== WORKING DATA ==

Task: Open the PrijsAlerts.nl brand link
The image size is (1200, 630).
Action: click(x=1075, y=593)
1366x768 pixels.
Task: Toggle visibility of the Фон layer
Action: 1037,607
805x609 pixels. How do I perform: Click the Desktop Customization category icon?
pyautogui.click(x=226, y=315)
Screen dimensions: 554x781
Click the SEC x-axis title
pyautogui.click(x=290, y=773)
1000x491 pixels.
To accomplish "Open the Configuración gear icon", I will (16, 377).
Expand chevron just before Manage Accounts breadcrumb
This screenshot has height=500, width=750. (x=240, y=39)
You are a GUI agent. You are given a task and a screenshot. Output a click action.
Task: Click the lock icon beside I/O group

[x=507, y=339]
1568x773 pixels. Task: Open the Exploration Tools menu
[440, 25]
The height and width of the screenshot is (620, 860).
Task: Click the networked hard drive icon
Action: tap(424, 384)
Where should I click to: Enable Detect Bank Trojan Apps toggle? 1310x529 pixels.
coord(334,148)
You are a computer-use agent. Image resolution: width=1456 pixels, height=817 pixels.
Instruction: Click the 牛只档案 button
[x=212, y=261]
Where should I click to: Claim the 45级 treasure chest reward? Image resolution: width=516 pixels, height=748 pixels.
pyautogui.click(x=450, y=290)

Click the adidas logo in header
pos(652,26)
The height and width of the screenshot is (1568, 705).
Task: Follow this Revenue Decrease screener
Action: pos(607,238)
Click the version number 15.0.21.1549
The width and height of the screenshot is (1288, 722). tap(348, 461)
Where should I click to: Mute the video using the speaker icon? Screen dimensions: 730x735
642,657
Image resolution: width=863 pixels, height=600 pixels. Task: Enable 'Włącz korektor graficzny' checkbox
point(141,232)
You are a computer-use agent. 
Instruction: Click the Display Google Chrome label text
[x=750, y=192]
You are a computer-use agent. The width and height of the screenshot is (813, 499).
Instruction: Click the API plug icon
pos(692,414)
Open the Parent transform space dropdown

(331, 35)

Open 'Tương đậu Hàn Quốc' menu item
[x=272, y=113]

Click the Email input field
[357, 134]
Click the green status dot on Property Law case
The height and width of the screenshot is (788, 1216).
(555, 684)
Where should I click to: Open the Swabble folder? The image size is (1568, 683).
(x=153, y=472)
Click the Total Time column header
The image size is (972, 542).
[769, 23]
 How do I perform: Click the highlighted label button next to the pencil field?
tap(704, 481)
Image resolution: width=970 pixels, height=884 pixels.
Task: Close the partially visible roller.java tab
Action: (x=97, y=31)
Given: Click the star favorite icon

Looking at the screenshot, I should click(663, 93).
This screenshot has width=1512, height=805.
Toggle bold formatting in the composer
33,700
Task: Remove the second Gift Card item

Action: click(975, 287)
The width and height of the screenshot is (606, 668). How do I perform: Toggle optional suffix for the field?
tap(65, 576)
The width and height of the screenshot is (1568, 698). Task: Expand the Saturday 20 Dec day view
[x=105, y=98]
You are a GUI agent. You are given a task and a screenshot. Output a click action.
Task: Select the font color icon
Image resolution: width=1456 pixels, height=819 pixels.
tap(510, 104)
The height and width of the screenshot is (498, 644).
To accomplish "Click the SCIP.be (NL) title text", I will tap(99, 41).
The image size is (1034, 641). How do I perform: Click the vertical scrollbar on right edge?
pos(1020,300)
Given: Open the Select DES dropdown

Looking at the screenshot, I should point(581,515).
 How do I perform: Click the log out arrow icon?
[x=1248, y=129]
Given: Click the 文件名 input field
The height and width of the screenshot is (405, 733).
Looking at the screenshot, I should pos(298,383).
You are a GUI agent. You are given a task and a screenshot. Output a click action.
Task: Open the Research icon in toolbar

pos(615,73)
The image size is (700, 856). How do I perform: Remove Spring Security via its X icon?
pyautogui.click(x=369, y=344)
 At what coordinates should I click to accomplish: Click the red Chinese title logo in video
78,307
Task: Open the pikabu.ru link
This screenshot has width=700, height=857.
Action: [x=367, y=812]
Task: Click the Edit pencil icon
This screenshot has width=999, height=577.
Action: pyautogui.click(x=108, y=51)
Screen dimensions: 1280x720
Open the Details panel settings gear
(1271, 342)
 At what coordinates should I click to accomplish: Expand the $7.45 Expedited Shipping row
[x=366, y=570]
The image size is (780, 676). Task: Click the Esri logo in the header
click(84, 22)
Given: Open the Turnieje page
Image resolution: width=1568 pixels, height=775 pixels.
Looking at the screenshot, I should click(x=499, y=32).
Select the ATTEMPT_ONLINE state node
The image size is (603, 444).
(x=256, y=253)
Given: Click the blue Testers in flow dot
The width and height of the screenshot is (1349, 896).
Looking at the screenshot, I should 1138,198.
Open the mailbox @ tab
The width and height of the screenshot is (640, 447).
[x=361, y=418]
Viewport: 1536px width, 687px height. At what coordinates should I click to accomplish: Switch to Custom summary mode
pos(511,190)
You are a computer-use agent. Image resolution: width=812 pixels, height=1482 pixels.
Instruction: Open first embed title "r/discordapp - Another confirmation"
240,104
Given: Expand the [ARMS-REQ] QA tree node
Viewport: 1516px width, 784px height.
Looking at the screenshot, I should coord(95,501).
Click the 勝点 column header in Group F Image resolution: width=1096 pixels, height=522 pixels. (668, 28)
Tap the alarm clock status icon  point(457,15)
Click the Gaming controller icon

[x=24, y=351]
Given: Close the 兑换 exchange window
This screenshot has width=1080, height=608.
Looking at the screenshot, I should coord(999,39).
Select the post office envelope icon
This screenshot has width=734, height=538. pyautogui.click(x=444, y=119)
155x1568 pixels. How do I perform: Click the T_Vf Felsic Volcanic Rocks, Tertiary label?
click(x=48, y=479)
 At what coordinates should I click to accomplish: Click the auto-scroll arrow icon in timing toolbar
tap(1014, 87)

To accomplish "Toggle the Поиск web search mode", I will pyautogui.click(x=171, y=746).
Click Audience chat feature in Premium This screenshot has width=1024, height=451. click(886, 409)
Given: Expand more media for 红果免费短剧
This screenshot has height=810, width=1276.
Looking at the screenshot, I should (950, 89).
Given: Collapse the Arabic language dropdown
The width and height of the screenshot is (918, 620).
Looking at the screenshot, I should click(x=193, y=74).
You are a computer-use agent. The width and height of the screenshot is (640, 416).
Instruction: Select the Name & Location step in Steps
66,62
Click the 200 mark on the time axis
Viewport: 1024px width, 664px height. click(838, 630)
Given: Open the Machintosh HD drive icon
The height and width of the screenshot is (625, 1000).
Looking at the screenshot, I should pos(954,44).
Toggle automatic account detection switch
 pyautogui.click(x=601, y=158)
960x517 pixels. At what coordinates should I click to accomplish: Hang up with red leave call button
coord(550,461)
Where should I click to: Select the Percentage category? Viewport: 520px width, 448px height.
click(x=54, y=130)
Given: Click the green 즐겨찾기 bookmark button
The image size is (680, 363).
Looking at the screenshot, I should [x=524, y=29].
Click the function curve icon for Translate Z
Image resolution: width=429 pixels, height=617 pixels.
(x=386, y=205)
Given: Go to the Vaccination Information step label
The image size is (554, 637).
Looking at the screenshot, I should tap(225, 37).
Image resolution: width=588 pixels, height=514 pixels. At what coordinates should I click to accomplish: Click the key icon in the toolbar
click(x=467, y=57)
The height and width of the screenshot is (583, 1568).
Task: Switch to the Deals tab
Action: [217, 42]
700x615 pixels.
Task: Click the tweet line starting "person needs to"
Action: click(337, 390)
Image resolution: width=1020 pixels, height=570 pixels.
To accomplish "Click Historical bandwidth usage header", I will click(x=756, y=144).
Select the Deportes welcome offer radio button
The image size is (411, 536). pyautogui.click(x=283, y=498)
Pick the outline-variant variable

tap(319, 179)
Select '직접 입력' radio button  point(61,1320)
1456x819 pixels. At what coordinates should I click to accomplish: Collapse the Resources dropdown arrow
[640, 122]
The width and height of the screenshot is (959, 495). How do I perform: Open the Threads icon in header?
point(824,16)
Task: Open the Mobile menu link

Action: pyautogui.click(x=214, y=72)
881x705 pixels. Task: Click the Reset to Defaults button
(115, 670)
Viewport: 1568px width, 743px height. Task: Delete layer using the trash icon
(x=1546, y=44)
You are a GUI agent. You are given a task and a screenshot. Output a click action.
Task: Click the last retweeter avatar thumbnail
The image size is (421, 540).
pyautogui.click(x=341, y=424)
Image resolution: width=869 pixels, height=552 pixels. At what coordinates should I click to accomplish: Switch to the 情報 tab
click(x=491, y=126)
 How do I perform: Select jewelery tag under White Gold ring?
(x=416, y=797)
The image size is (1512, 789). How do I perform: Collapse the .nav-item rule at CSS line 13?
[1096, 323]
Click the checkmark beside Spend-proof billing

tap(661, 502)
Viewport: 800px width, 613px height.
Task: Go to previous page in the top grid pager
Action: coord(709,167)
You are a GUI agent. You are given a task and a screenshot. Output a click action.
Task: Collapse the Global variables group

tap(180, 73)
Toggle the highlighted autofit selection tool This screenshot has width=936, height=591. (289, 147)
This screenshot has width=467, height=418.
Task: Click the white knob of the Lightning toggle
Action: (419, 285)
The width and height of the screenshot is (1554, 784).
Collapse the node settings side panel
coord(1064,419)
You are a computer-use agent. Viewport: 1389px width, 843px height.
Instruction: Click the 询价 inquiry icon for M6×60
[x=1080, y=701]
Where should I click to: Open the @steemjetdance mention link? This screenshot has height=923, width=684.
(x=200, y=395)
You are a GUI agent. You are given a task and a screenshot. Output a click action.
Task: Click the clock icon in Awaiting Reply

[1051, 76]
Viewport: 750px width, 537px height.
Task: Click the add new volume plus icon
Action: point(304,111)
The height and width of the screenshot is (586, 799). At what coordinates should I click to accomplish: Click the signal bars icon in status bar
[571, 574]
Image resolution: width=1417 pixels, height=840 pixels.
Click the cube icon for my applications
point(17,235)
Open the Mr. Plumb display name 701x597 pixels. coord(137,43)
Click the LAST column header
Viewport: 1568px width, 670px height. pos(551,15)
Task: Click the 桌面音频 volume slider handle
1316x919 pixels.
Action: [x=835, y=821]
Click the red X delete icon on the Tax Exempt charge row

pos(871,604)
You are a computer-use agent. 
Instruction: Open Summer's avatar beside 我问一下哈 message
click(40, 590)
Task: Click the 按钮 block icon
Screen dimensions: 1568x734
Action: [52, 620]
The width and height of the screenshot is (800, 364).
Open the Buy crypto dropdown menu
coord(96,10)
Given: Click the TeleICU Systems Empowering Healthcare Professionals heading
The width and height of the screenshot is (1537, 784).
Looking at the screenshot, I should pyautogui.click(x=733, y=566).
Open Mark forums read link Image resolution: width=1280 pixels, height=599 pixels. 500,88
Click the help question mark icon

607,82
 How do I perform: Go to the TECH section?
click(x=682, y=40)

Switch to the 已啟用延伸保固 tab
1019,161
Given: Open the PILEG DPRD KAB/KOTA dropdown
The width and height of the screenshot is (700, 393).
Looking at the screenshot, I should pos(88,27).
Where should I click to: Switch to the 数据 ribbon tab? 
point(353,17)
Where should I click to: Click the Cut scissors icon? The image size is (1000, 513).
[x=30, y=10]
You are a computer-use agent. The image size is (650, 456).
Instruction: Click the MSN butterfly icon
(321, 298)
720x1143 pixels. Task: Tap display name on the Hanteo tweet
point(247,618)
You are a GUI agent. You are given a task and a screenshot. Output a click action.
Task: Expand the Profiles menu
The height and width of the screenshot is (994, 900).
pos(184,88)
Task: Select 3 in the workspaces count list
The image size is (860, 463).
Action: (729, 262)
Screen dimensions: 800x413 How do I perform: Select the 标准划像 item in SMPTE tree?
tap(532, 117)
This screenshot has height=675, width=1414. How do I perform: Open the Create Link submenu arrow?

===

**WHAT YOU NEED TO DO**
Could you write out, exactly as given, the lines from the one holding "Task: Select 3 in the workspaces count list" through the end of the listing, and nothing else?

**RESPONSE TO THIS EXERCISE**
Task: Select 3 in the workspaces count list
The image size is (860, 463).
Action: (729, 262)
Screen dimensions: 800x413 How do I perform: Select the 标准划像 item in SMPTE tree?
tap(532, 117)
This screenshot has height=675, width=1414. How do I perform: Open the Create Link submenu arrow?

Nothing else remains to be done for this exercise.